This week, we have mostly been at the FT Digital Media & Broadcasting conference, and have mostly been hearing everyone berating Apple – and now Google too – for “skimming” 30% off the price of everything and, Apple in particular, trying to control everyone and deny users choice.
I have to say as a consumer of digital media, content, music and so on from many years and having done it all almost exclusively through Apple I used to think its was just sour grapes: we didn’t think of it , and they did and its just not fair.
But I am starting to come round to the idea that actually, while iTunes was great at seeding the market and did the necessary in shaking up the moribund mobile content market, it now wields too much power, tries to control too much of what the consumer can do and is, frankly, a bit old hat.
But could it all be set to change? Independent apps store GetJar – the second largest apps store after Apple’s – is seeing some surprising results from letting users buy apps with one click billing and is getting rave reviews from developers about how it is making apps fun again – and not taking such a hefty cut.
Amazon is also planning its own apps store and rumour has it that one of its USPs will be that it won’t be taking as big a slice as Apple and Google.
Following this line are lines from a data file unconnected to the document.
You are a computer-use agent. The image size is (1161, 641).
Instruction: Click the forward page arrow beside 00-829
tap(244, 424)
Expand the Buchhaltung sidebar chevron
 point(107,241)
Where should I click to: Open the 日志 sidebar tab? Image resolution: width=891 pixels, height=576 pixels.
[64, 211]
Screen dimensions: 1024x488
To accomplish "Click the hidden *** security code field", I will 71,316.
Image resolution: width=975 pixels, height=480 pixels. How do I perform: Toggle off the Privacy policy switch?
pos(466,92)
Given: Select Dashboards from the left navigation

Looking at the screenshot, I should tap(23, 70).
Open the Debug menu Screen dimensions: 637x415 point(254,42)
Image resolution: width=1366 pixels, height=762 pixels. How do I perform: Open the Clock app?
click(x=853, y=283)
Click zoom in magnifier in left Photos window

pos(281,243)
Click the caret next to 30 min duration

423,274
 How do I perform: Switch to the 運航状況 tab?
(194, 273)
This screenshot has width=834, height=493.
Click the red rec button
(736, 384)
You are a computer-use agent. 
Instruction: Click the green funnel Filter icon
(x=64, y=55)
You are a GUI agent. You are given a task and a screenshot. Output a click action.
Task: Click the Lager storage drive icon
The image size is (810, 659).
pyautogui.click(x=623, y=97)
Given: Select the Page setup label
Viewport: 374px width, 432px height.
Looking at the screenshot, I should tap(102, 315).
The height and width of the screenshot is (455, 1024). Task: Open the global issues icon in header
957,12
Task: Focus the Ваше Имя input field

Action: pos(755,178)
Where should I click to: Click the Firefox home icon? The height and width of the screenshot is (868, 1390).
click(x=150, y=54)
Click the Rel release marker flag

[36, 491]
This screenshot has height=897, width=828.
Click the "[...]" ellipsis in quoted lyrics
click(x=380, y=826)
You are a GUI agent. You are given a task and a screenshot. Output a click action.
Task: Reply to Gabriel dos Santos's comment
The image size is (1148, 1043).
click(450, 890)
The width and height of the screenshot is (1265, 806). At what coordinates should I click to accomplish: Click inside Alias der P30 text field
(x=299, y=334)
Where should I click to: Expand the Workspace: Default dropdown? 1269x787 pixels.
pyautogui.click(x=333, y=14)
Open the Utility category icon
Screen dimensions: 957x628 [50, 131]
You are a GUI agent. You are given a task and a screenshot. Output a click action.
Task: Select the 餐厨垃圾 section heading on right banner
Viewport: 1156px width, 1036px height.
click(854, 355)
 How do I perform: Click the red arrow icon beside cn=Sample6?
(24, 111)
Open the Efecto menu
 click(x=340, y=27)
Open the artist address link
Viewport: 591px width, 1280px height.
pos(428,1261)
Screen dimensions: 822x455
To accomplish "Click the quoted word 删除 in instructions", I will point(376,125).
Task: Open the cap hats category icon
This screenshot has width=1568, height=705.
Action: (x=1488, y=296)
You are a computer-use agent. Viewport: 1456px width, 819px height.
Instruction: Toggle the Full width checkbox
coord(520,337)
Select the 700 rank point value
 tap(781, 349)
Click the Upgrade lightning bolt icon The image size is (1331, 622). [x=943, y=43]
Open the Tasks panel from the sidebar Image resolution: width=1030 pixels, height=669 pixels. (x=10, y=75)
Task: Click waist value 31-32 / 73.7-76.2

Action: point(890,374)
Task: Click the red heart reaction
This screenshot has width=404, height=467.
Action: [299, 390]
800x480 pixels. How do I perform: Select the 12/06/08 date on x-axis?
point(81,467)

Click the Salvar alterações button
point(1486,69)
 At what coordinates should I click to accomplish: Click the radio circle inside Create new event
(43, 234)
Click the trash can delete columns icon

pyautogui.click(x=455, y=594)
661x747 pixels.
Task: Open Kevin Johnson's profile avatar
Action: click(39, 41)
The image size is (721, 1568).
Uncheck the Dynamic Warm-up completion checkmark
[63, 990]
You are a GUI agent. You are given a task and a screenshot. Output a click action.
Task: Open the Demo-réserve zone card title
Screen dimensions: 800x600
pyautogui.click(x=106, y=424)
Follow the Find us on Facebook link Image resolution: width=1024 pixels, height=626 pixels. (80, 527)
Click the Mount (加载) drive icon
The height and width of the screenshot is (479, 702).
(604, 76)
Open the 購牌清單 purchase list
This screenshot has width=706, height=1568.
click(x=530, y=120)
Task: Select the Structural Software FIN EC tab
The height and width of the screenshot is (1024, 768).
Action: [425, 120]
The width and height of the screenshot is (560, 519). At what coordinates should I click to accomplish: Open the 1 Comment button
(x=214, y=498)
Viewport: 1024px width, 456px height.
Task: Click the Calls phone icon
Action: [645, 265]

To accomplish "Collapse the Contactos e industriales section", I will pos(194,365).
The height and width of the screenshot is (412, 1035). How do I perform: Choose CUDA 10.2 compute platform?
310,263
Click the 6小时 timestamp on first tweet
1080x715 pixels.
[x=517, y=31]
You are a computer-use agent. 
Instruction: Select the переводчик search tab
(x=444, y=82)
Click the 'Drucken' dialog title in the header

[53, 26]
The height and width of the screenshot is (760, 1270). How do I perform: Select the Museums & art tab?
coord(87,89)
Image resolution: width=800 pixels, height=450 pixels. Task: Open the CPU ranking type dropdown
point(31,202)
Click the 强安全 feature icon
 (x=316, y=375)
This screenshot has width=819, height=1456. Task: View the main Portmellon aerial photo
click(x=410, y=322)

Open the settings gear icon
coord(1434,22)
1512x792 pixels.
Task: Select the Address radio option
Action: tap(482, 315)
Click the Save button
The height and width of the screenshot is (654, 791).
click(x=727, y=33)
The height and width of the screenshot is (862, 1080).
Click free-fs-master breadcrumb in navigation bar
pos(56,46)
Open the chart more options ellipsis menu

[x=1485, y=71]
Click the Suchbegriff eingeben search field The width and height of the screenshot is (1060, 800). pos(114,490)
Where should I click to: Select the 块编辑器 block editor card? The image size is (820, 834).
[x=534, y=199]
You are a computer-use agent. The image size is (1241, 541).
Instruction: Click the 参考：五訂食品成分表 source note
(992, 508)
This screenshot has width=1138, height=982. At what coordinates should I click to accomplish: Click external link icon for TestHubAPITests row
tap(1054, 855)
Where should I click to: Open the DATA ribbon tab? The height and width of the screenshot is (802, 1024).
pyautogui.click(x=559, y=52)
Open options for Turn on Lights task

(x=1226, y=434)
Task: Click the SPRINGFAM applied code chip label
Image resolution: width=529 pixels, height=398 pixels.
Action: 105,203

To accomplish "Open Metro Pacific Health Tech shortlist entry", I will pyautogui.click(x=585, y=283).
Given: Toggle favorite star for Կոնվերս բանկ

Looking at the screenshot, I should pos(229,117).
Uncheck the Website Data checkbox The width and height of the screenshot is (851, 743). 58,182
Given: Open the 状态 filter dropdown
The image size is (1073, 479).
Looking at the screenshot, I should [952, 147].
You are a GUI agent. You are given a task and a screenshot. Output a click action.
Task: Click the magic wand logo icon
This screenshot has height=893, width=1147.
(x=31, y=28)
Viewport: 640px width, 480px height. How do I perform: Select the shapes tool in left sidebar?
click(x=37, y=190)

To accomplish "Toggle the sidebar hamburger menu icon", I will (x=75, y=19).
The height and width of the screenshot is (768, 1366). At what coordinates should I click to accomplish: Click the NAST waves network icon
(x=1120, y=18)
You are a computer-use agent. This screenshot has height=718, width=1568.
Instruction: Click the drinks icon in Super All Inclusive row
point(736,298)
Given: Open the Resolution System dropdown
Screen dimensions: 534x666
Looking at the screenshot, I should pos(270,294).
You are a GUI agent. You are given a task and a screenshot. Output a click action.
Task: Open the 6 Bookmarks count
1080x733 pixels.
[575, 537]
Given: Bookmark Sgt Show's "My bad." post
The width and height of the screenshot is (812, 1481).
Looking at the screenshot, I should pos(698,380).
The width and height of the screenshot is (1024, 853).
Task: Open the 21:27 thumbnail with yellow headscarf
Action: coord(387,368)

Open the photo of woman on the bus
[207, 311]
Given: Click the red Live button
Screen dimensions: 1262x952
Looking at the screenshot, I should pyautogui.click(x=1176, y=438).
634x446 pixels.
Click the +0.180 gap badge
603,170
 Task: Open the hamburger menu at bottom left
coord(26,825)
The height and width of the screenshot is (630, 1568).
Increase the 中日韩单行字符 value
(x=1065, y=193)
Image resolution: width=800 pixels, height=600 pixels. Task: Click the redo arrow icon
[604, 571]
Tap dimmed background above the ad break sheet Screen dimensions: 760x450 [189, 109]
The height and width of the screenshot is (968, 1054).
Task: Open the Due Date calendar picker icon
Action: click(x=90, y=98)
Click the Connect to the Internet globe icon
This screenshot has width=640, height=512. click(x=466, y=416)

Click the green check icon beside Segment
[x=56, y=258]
And then there are the UK’s mobile network operators. I have written already this year (and at the tail end of last) that they are widely tipped to start offering much better revenue shares on mobile billed sales – partly to start making mobile billing seem more attractive to the vast number of retailers who want to see mobile become a payment too, but also to apps and other m-commerce related vendors, who are crying out for a better payment tool that delivers better revenues.
As the video on TelemediaTV suggests, this would give them not just the icing, but would give them the cake.
The idea is that developers could benefit so greatly from, say, a 90:10 split (rather than Apple’s 70:30) that they would do all in their power to plug operator billing as their preferred payment channel. This, in turn, would give operators and massive new revenue stream. Enough to more than make up for the historically high payout rate.
It would also open up operator billing – and related telemedia add ons – to a much wider use in retail and other m-commerce arenas. It would also be a massive boost to stopping MNOs becoming bit pipes. Not that I think there is anything wrong with being the pipe: we all need pipes.
Forget trying to be content providers, the networks can become the billing and payment channel – as well as being the delivery pipe. And the developers, SPs, telemedia companies, media players and brands – as well as the consumer – all win. And Apple looses. Surely that cheers all you Apple haters up?